期刊名称:Proceedings of the National Academy of Sciences
印刷版ISSN:0027-8424
电子版ISSN:1091-6490
出版年度:1977
卷号:74
期号:1
页码:193-197
DOI:10.1073/pnas.74.1.193
语种:English
出版社:The National Academy of Sciences of the United States of America
摘要:The enzyme system for duplicating the duplex, circular DNA of phage phi X174 (replicative form) in stage II of the replicative life cycle was shown to proceed in two steps: synthesis of the viral (+) strand ]stage II(+)], followed by synthesis of the complementary (-) strand ]stage II(-)] [Eisenberg et al. (1976) Proc. Natl. Acad. Sci. USA 73, 3151-3155]. Novel features of the mechanism of the stage II(+) reaction have now been observed. The product, synthesized in extensive net quantities, is a covalently closed, circular, single-stranded DNA. The supercoiled replicative form I template and three of the four required proteins--the phage-induced cistron A protein (cis A), the host rep protein (rep), and the DNA polymerase III holoenzyme (holoenzyme)--act catalytically; the Escherichia coli DNA unwinding (or binding) protein binds the product stoichiometrically.
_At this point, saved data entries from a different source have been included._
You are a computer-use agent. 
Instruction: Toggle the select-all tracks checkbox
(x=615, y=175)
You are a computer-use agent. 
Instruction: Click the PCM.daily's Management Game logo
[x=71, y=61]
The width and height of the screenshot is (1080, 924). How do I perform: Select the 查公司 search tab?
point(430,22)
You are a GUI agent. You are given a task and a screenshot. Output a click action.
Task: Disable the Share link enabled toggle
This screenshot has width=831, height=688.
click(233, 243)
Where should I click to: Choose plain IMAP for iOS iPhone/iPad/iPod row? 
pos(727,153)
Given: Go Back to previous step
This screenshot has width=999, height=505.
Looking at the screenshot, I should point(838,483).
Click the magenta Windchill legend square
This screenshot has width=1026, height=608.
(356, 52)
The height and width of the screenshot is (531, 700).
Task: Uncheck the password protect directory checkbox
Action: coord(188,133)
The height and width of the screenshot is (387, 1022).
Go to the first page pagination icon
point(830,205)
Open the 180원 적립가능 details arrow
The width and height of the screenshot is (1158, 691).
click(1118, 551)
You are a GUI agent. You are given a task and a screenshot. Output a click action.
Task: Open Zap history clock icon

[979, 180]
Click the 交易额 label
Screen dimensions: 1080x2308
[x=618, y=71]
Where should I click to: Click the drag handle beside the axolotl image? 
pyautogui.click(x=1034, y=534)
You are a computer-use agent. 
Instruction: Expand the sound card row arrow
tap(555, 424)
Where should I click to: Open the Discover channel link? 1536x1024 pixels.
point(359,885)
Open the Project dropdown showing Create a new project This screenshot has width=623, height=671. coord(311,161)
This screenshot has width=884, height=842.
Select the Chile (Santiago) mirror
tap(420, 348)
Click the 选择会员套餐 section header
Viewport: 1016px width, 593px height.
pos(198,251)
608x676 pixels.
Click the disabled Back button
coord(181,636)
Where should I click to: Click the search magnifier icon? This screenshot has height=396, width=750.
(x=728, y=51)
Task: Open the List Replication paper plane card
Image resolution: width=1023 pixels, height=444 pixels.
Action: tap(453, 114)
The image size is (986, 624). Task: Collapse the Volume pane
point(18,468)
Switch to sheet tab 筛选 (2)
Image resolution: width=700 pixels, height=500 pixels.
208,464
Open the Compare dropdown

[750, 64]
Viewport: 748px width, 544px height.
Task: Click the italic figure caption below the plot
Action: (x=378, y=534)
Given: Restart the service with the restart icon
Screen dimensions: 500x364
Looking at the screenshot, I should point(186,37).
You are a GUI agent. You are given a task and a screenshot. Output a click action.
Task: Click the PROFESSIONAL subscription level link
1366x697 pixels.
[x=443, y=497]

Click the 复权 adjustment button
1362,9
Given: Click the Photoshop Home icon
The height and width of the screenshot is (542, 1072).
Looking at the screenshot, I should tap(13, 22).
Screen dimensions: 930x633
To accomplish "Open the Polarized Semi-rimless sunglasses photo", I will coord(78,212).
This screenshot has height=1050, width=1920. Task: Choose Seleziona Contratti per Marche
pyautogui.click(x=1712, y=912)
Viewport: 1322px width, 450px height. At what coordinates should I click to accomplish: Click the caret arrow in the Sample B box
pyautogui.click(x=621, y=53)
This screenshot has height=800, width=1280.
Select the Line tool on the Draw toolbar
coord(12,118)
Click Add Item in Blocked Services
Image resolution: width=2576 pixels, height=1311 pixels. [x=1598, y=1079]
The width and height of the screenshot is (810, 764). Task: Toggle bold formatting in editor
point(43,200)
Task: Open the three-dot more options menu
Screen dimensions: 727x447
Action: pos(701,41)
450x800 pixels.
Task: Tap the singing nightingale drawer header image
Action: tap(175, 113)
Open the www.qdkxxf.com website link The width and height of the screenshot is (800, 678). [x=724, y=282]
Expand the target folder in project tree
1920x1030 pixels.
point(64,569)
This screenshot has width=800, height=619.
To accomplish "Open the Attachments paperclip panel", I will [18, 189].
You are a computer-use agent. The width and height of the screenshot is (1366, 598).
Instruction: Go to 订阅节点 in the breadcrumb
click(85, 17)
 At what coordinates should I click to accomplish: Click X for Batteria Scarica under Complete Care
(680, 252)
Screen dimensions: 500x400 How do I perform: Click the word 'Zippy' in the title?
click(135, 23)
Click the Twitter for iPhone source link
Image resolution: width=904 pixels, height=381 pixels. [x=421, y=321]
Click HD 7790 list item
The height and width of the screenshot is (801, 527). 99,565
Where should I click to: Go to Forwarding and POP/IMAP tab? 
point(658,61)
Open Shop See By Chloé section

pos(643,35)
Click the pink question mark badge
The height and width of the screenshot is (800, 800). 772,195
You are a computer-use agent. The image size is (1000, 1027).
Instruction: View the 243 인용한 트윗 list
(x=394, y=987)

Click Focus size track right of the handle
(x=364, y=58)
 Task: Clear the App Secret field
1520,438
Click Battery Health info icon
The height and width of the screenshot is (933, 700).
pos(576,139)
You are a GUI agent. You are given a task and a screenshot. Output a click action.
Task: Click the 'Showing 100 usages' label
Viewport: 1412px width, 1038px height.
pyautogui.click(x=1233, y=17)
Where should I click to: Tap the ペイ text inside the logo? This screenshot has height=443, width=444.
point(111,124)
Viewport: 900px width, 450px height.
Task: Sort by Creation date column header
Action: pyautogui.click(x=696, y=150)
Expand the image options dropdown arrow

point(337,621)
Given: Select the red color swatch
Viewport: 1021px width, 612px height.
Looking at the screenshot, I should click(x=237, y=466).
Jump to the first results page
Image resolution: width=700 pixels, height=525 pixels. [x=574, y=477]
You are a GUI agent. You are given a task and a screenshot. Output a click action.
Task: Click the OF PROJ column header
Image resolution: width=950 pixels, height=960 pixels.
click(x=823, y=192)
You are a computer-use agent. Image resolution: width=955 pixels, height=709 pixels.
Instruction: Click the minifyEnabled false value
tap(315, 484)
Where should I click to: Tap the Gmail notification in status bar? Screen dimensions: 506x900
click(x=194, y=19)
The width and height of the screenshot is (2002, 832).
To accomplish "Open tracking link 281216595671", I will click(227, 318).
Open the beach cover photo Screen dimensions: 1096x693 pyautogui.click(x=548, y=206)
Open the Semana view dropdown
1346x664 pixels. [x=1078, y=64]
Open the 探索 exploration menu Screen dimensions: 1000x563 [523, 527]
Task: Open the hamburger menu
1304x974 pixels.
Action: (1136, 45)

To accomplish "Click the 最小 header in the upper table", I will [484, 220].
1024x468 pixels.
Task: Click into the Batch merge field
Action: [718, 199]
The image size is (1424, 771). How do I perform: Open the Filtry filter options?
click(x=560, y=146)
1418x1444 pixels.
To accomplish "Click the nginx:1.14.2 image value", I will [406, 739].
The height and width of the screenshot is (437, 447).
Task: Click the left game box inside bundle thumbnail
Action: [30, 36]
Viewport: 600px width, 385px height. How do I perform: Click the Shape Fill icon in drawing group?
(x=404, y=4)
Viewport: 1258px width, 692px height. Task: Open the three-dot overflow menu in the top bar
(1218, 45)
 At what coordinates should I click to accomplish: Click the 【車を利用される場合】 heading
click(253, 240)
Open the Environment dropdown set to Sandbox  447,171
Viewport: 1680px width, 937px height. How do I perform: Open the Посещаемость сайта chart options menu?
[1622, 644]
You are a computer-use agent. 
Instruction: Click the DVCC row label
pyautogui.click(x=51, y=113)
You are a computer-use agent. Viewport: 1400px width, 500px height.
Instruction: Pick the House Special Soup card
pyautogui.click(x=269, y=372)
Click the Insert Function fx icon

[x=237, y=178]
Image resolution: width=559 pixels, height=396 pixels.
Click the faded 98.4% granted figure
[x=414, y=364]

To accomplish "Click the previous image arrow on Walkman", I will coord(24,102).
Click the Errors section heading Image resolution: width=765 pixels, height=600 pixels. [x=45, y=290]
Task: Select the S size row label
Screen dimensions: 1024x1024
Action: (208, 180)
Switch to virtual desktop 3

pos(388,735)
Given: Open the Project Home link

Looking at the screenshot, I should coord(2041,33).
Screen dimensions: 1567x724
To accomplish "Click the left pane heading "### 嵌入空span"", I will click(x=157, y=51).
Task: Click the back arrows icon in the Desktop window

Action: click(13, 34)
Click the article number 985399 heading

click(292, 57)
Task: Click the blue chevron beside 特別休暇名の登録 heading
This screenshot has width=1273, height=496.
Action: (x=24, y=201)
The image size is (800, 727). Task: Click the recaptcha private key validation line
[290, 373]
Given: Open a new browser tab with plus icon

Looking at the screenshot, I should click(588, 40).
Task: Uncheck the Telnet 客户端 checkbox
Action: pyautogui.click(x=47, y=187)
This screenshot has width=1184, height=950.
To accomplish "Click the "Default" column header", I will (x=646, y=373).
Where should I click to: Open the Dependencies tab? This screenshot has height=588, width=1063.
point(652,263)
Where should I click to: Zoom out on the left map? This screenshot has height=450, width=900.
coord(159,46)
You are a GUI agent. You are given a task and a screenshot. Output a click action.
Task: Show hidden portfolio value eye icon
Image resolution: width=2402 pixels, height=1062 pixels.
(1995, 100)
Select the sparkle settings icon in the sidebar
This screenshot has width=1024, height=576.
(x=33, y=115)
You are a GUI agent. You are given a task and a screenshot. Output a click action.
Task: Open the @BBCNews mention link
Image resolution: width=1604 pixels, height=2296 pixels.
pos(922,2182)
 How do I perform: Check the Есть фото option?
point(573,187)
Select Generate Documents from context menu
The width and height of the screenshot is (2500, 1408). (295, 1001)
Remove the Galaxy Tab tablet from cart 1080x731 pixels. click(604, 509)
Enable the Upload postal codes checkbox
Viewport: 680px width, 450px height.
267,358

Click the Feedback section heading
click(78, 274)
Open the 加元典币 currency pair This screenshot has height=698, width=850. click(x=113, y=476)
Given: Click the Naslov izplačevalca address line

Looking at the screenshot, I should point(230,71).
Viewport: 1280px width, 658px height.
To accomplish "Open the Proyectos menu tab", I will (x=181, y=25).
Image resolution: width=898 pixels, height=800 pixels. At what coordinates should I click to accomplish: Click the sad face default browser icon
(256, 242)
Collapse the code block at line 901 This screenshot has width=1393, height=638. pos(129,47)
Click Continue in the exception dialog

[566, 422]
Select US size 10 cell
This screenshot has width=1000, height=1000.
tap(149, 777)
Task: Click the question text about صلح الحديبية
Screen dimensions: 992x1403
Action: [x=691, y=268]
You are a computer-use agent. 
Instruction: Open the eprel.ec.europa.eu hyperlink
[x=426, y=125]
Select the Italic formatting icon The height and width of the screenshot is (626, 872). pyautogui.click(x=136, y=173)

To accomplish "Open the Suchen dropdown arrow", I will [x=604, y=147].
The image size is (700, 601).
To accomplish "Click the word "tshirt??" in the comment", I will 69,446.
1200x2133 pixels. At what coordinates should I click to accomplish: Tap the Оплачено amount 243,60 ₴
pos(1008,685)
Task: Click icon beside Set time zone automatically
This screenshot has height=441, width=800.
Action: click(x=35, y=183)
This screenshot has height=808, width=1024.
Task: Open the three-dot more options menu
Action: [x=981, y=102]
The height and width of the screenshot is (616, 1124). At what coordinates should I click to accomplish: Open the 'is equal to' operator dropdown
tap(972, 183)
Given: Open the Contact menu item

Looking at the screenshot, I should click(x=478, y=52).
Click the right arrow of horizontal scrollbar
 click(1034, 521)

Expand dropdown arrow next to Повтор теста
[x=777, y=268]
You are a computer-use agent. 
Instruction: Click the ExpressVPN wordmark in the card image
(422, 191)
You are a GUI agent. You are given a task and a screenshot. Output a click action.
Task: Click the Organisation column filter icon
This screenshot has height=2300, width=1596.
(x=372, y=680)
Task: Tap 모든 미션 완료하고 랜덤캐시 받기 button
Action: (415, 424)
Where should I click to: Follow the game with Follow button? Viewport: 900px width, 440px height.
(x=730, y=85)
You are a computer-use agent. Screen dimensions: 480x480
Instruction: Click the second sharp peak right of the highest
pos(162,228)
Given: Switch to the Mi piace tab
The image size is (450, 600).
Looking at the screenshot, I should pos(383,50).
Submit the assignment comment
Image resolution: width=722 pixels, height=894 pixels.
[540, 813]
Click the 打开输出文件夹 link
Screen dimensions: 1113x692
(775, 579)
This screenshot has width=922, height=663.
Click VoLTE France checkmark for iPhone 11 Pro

In a reaction uncoupled from replication, cis A, rep, DNA binding protein, ATP, and Mg2+ separate the supercoiled replicative form I into its component single strands coated with DNA binding protein. In the presence of Mg2+, cis A, nicks the replicative form I; rep, ATP, and Mg2+ achieve strand separation with a concurrent cleavage of ATP and binding of DNA binding protein to the single strands. rep exhibits a single-stranded DNA-dependent ATPase activity. These observations suggest that the rep enzymatically melts the duplex at the replicating fork, using energy provided by ATP; this mechanism may apply to the replication of the E. coli chromosome as well.